(Items listed in a dataset)
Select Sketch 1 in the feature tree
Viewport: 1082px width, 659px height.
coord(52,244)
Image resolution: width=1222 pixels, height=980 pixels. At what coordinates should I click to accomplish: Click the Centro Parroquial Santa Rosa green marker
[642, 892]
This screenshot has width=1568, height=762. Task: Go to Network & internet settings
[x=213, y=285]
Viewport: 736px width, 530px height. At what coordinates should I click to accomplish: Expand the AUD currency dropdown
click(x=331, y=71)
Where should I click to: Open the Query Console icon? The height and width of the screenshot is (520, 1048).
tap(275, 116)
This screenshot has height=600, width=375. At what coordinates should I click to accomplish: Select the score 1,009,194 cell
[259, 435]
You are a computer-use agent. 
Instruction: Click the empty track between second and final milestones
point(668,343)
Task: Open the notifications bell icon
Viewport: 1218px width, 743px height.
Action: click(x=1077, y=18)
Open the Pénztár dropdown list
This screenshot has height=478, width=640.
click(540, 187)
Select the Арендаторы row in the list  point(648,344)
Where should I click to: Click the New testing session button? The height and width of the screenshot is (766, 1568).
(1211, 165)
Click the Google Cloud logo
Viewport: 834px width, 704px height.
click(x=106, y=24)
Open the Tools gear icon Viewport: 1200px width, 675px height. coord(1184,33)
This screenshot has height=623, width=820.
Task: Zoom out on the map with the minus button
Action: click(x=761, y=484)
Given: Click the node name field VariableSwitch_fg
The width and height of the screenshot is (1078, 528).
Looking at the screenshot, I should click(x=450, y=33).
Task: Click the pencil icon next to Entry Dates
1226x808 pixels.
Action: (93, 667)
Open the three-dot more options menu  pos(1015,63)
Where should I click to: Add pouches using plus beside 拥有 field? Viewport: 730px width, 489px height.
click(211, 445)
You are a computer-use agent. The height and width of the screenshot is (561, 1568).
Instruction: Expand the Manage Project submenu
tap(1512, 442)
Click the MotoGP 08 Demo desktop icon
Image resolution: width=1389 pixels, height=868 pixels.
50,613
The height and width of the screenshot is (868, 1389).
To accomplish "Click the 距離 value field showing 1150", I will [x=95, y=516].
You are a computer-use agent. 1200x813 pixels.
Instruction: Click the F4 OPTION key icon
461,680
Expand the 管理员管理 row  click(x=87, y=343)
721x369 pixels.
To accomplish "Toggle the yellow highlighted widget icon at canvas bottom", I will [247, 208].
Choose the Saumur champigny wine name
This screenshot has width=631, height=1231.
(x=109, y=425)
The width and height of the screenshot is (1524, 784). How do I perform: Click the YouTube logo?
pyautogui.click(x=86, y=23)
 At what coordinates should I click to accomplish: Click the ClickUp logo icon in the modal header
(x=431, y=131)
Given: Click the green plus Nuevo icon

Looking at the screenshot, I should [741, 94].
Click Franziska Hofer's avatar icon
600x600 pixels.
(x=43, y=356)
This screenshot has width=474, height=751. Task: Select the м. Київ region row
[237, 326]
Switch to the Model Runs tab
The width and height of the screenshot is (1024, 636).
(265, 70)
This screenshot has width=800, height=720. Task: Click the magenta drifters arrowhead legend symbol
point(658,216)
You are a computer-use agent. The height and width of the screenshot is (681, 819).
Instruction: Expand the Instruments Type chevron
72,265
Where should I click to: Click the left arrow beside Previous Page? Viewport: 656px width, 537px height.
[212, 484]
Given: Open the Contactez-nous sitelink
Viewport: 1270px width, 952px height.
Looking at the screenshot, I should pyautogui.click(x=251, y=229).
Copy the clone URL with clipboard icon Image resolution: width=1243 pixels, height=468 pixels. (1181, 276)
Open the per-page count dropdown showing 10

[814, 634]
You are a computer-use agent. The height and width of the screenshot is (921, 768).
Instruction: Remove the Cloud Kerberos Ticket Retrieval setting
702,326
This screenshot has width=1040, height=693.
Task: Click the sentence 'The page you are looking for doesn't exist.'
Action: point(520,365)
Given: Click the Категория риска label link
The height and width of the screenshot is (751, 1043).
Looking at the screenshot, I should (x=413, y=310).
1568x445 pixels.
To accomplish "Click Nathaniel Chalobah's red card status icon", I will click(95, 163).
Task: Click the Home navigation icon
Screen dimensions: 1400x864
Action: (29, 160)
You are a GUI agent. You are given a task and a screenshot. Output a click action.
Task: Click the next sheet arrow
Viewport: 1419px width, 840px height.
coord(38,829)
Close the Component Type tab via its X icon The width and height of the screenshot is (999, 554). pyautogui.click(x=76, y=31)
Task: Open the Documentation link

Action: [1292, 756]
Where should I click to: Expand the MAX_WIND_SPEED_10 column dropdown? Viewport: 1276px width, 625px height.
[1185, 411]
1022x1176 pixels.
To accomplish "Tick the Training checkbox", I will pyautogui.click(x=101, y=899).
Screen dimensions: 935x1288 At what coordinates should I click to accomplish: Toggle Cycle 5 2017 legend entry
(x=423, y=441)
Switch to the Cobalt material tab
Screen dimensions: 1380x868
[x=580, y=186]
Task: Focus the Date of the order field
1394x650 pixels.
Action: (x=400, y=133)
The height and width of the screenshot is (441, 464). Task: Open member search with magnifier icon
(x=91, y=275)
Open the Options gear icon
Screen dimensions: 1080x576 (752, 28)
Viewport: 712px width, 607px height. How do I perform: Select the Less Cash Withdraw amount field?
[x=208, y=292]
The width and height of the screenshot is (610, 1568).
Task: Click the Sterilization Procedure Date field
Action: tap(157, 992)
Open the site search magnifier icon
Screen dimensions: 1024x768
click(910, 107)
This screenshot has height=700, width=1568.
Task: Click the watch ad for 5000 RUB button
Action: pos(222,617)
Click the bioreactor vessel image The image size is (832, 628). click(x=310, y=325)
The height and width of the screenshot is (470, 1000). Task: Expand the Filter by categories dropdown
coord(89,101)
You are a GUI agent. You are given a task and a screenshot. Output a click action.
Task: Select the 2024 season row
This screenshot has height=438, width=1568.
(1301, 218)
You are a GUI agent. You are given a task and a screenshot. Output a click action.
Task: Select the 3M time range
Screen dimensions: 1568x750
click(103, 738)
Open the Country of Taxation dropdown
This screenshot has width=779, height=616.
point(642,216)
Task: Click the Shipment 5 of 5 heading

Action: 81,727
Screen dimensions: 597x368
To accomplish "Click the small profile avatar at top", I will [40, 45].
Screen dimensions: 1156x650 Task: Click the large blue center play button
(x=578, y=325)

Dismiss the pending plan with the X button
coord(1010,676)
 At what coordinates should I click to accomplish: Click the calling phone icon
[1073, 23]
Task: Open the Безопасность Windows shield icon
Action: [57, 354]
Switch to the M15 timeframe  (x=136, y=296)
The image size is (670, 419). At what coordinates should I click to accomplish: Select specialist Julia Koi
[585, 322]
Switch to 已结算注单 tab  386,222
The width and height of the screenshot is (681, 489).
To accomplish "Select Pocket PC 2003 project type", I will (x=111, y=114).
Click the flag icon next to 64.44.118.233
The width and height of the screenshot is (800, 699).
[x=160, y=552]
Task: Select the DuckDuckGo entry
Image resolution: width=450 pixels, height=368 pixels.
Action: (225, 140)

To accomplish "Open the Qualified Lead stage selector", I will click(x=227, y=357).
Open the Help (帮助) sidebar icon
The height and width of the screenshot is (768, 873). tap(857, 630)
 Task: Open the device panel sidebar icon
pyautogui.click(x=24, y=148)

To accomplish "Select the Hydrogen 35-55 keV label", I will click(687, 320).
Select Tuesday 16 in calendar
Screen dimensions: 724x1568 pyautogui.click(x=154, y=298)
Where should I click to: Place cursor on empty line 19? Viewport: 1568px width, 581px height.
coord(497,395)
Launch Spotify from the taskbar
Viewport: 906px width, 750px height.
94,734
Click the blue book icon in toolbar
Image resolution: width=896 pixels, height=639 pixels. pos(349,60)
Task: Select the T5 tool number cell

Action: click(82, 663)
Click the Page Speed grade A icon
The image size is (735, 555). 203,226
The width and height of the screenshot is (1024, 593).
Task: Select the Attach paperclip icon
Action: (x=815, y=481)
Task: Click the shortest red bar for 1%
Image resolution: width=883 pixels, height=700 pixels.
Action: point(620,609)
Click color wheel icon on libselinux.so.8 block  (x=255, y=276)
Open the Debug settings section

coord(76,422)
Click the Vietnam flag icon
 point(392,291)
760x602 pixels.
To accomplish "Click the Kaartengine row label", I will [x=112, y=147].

■ WHAT YOU NEED TO DO: Please report the number of lines in the data that include "label", with no other words.

■ TASK RESULT: 3